Our local library is offering 5 free eBook or audiobook rentals over 7, 14, or 21 days and are also hosting Facebook Live parties for social groups such as Baby Bounce And Rhyme, which have had to be cancelled at the venue due to social distancing but can still take place remotely via lovely, hardworking staff. Please check what your local library is offering via their websites or social media. Reading together, or encouraging your children to read alone if they are able to, is a fantastic way to escape into a different reality for a while. Feeding imaginations encourages creativity, which can be a great help in situations filled with frustration, solitude and boredom.
Screens are often seen as the natural enemy of education but they have so much potential to help learning and fun. Netflix have some great nature documentaries for children, which can be accompanied by tasks set by yourself afterwards. Suggestions such as; draw and label your favourite animal from this documentary, write about or create with crafts a particular habitat you’ve learned about, further your knowledge by researching an animal/habitat you’ve watched and make a fact file etc can all lead to hours of unintentional but rewarding learning.
Youtube has some fantastic educational channels such as Brightside, Braniac and Life Noggin. It just takes a little research and care to make sure what your kids are watching is safe and age appropriate but there is a lot of good content out there on YouTube. BBC Bitesize has content for children age 3 – 16+ which is always worth a look, too.

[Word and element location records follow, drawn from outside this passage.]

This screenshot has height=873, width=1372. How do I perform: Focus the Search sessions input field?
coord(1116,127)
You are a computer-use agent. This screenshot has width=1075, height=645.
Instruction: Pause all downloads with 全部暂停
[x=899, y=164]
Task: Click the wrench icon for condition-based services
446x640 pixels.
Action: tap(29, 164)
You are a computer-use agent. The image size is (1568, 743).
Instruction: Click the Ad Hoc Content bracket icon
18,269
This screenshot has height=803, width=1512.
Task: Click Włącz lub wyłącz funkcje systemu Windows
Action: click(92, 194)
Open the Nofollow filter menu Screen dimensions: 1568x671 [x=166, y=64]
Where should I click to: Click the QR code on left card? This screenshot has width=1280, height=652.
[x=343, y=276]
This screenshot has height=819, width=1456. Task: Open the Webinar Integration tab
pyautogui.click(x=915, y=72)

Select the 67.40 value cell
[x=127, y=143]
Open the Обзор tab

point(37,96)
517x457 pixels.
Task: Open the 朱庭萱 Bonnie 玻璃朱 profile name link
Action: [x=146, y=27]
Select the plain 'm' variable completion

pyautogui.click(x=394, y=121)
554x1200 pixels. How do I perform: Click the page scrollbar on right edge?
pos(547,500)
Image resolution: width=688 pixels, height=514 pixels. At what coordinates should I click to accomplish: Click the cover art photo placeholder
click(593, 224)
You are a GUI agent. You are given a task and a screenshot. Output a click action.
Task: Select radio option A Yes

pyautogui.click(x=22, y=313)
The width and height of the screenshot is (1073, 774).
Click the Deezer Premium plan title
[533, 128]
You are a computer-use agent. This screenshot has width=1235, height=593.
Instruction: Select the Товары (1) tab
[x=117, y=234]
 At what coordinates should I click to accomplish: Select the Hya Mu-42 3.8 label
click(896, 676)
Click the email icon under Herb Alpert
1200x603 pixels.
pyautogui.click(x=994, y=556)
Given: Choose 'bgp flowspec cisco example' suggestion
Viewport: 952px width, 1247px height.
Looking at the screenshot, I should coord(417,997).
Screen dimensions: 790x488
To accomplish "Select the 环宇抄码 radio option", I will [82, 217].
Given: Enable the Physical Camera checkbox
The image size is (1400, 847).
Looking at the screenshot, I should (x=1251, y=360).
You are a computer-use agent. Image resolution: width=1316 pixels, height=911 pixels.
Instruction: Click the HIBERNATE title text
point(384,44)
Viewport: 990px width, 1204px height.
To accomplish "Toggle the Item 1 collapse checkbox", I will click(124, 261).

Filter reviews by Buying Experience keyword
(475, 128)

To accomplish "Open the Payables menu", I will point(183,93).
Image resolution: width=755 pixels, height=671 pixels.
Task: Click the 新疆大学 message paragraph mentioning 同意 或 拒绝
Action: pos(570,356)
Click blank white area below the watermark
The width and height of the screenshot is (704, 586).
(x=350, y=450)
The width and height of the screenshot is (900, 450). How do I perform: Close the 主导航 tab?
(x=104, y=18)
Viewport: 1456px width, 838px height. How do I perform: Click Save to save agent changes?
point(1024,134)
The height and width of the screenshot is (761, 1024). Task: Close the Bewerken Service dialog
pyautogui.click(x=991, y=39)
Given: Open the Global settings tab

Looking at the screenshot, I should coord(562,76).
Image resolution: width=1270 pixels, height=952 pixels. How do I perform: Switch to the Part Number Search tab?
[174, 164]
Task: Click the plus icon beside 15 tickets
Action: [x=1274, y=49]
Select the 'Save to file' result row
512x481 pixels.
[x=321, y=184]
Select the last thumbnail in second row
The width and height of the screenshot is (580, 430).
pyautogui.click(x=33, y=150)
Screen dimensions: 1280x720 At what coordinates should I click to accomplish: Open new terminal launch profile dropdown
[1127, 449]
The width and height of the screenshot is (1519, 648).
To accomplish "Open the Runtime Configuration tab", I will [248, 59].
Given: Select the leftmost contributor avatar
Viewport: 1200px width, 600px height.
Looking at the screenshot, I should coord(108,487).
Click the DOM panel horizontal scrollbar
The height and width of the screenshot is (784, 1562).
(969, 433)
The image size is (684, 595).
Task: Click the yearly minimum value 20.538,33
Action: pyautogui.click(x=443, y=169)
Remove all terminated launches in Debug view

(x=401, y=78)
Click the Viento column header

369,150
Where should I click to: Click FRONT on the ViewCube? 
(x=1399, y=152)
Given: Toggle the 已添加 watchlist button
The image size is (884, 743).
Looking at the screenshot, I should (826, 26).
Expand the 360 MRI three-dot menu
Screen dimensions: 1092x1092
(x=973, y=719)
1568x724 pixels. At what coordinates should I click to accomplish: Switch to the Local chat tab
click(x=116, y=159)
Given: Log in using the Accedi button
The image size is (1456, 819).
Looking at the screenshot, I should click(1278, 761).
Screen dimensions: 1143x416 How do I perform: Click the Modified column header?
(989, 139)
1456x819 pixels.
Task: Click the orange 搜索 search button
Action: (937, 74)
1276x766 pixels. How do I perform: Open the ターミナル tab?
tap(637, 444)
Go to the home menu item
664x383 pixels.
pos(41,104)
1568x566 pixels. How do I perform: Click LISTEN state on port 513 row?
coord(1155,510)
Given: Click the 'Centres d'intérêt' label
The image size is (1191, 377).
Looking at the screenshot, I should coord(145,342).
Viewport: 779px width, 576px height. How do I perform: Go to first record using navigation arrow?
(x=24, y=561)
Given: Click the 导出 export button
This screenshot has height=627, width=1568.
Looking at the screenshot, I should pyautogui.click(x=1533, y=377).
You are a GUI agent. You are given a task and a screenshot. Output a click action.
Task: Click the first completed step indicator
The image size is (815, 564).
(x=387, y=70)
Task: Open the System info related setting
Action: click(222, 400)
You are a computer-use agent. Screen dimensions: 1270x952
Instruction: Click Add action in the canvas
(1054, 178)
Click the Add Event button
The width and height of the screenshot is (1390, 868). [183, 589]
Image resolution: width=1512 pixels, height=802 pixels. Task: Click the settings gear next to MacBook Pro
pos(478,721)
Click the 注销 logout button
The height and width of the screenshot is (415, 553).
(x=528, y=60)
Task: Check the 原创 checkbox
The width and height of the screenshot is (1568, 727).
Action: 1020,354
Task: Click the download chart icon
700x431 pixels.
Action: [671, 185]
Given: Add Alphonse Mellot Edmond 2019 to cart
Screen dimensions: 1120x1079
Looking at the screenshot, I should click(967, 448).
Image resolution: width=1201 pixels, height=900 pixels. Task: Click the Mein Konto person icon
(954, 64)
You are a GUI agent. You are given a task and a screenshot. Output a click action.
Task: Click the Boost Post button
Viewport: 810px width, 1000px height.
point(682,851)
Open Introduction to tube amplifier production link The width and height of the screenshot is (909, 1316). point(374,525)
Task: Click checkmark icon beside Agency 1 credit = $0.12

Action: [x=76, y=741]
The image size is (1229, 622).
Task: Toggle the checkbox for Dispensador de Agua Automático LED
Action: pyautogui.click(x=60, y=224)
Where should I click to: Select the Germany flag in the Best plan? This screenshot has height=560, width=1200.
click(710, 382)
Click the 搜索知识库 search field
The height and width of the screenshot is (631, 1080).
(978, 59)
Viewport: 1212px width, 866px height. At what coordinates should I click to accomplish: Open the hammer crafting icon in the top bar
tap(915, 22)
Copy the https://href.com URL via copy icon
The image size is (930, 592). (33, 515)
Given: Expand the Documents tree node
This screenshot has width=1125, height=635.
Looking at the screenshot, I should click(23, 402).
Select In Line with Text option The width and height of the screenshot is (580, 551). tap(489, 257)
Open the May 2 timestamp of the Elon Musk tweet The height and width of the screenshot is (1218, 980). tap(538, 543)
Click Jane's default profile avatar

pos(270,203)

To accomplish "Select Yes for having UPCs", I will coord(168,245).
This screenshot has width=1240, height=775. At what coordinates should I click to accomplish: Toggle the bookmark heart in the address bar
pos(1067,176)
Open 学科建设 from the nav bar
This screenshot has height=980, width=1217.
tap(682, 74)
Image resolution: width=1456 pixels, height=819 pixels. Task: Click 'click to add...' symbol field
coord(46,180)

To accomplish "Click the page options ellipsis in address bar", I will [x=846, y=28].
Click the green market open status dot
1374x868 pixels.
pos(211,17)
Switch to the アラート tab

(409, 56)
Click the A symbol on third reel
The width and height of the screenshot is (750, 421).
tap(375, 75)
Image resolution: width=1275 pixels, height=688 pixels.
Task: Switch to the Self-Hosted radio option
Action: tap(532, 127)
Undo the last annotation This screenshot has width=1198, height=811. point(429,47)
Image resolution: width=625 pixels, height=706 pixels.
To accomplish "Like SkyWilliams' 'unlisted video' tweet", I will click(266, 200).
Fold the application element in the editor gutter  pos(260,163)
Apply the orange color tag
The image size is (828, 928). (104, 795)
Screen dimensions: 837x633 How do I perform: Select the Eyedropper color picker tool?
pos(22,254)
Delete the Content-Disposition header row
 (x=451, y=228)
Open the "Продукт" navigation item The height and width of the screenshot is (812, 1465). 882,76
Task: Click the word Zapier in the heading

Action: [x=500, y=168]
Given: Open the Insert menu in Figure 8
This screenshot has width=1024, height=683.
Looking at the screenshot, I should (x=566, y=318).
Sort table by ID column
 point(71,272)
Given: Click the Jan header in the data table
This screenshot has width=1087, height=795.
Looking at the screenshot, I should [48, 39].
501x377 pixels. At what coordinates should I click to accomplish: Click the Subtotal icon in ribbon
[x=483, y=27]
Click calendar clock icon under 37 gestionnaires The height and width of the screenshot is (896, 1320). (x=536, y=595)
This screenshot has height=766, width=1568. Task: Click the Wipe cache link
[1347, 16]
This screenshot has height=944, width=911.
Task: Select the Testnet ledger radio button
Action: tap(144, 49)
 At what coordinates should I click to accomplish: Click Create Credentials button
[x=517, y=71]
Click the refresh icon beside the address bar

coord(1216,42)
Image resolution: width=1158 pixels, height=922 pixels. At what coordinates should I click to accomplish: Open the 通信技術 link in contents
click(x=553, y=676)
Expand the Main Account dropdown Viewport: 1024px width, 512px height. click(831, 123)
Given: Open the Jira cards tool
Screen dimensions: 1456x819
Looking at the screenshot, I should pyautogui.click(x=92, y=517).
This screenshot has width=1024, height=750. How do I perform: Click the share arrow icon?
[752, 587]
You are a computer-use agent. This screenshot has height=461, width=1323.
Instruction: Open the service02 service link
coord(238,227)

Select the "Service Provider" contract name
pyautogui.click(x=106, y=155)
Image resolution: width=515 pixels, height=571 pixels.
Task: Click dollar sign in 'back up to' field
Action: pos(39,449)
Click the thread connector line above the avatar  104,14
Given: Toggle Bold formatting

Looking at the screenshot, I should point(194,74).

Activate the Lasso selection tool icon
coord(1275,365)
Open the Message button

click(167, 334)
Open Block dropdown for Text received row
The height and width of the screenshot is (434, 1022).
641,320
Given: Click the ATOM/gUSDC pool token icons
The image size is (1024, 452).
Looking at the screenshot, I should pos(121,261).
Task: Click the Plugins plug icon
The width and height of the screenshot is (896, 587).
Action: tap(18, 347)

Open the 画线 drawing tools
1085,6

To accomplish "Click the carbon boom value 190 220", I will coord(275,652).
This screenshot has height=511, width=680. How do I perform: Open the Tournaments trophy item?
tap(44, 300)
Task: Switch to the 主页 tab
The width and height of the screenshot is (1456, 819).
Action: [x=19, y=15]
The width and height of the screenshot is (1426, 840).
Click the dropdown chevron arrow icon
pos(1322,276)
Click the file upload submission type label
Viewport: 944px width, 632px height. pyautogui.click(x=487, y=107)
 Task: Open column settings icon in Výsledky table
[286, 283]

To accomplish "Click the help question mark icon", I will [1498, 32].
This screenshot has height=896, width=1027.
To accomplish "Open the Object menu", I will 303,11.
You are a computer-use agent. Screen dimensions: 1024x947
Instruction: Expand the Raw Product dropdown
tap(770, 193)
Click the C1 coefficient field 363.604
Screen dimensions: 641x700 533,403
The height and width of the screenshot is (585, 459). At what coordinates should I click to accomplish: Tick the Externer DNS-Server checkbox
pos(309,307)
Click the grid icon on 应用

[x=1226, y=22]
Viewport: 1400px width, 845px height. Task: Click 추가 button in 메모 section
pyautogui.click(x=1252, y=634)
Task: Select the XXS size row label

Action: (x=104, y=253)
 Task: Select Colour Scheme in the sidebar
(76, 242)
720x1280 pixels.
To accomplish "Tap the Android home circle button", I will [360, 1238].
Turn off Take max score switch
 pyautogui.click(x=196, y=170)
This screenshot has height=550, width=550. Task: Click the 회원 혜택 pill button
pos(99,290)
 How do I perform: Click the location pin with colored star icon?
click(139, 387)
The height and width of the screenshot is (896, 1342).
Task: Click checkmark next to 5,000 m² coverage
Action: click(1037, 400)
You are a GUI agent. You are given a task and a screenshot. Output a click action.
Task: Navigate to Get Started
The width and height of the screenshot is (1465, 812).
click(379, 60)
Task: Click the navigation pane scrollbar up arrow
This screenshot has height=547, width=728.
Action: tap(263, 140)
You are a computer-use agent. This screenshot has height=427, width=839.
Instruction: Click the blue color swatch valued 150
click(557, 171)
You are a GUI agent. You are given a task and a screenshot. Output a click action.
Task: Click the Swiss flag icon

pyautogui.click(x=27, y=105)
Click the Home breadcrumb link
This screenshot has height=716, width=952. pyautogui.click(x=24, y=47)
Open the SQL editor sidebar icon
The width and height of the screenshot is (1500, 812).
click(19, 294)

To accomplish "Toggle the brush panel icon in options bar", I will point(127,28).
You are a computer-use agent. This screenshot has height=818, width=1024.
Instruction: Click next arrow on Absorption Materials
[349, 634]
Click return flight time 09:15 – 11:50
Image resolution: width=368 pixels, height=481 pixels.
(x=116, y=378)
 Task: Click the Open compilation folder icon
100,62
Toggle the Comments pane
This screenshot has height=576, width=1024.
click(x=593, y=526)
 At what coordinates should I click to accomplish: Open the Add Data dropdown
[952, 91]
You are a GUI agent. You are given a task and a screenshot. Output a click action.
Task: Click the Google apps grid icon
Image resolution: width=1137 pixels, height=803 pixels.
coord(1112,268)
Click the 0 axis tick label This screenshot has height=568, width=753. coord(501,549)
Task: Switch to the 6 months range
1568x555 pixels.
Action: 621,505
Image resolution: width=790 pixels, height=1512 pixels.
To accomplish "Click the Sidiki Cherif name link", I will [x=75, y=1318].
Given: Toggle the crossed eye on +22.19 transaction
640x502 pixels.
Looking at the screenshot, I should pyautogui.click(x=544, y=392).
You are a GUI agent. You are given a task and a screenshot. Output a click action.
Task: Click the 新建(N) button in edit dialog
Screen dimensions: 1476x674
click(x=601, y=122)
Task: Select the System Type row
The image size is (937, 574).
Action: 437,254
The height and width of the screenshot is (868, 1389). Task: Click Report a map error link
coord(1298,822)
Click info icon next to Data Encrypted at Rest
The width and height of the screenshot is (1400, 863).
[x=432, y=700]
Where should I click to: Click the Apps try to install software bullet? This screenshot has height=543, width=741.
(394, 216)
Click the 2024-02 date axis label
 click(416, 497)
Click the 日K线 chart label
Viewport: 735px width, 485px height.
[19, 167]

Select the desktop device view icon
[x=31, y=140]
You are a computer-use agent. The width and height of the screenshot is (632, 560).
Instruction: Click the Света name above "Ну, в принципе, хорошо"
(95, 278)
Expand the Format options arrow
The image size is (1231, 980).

Does your child have a love for Minecraft? Set them a challenge to build a pyramid as it would have looked in ancient Egypt! Make a model town with materials similar to what London looked like in 1666 and see how easy fire would have spread in the Great Fire Of London! Can they research volcanoes online and then build their own, full of lava? How about researching sedimentary, metamorphic, and igneous rocks then seeing what they can find in Minecraft to match each category? There is a lot of potential for learning in this game if things are looked at in different ways.
Pen-pal writing is another great way to stay in contact with people through social distancing. We are lucky enough to have a wonderful pen-pal of a similar age to my youngest son who he loves writing to and receiving letters from. It’s a tradition of years past that has been forgotten by many. Why not connect with a friend and get posting? If you have a nursing home in your area, perhaps they may accept some letters posted in for people who may not have any family to connect with. Remember you can connect with family and friends via services such as Skype, Whatsapp and Facebook Live, too.
Lastly, look to nature.
Yes, we’re self isolating or social distancing but if you have a garden space and can stay away from people, use it. Take a small stroll if it’s safe to. Look out of the windows to the sky, research clouds and weather, take pictures and print them, paint what you see both day and night. Try to get good sleep. Be kind to each other and mindful that as much as we’re frustrated, bored, stressed and worried as adults, our children will probably be feeling those big, hard to deal with feelings, too.
I hope some of my suggestions may be of help to some of you. It’s important that we all try to pull together and be the best we can be during these difficult times. If you have any other ideas or suggestions I’d love to hear about them in the comments!